Autonomieminister Abbas soll Arafat beerben, meint die Fatah. Wird Haifas Bürgermeister Nachfolger Scharons?

Von Charles A. Landsmann,

Tel Aviv

Jassir Arafat und Ariel Scharon haben jetzt etwas gemeinsam: Angesichts der Ausweglosigkeit des Nahost-Konflikts geraten sie in den eigenen Reihen immer stärker unter Druck. Auf beiden Seiten werden Stimmen lauter, die für einen wirklichen Neuanfang mit neuen Leuten plädieren. So hat ausgerechnet das Zentralkomitee und der Revolutionsrat von Jassir Arafats Fatah-Bewegung diesen nach einer gemeinsamen Sitzung in Ramallah öffentlich aufgefordert, Mahmud Abbas, besser bekannt als Abu Mahsen, zum Ministerpräsidenten zu ernennen.
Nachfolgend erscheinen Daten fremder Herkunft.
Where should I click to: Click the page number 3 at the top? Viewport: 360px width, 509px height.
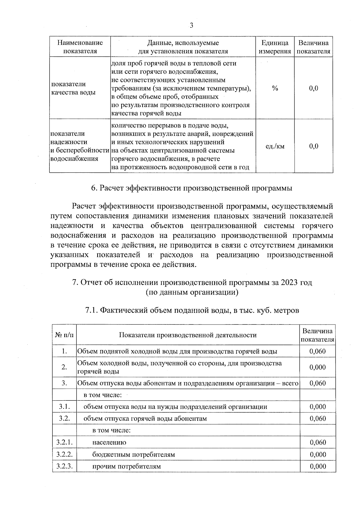[191, 26]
Der als politisch gemäßigt eingestufte Abu Mahsen, Sekretär der PLO-Exekutive und Autonomieminister, gilt seit langem als inoffizieller Arafat-Stellvertreter und zweiter Mann in der palästinensischen Hierarchie.

Mit ihrem Vorstoß wollen Arafats Leute ihren greisen Anführer dazu zwingen, endlich eine Regierungsreform durchzuführen, mit der er selbst praktisch entmachtet wird. Denn wenn es nach den Plänen Washingtons und den Wünschen Israels geht, dann soll Arafat auf das weitgehend repräsentative Amt eines Präsidenten des noch zu gründenden Staates Palästina abgeschoben werden und das politische Geschäft einem Ministerpräsidenten überlassen.

Praktisch über Nacht hat nun auch Israel einen neuen Polit-Star, der eine personelle und politische Alternative zu Ariel Scharon werden könnte: Amram Mitzna, Bürgermeister von Haifa und Mitglied der Arbeitspartei. In aktuellen Meinungsumfragen hat Mitzna alle Politiker der Arbeitspartei hinter sich gelassen, obwohl er seine Kandidatur noch gar nicht offiziell verkündet hat.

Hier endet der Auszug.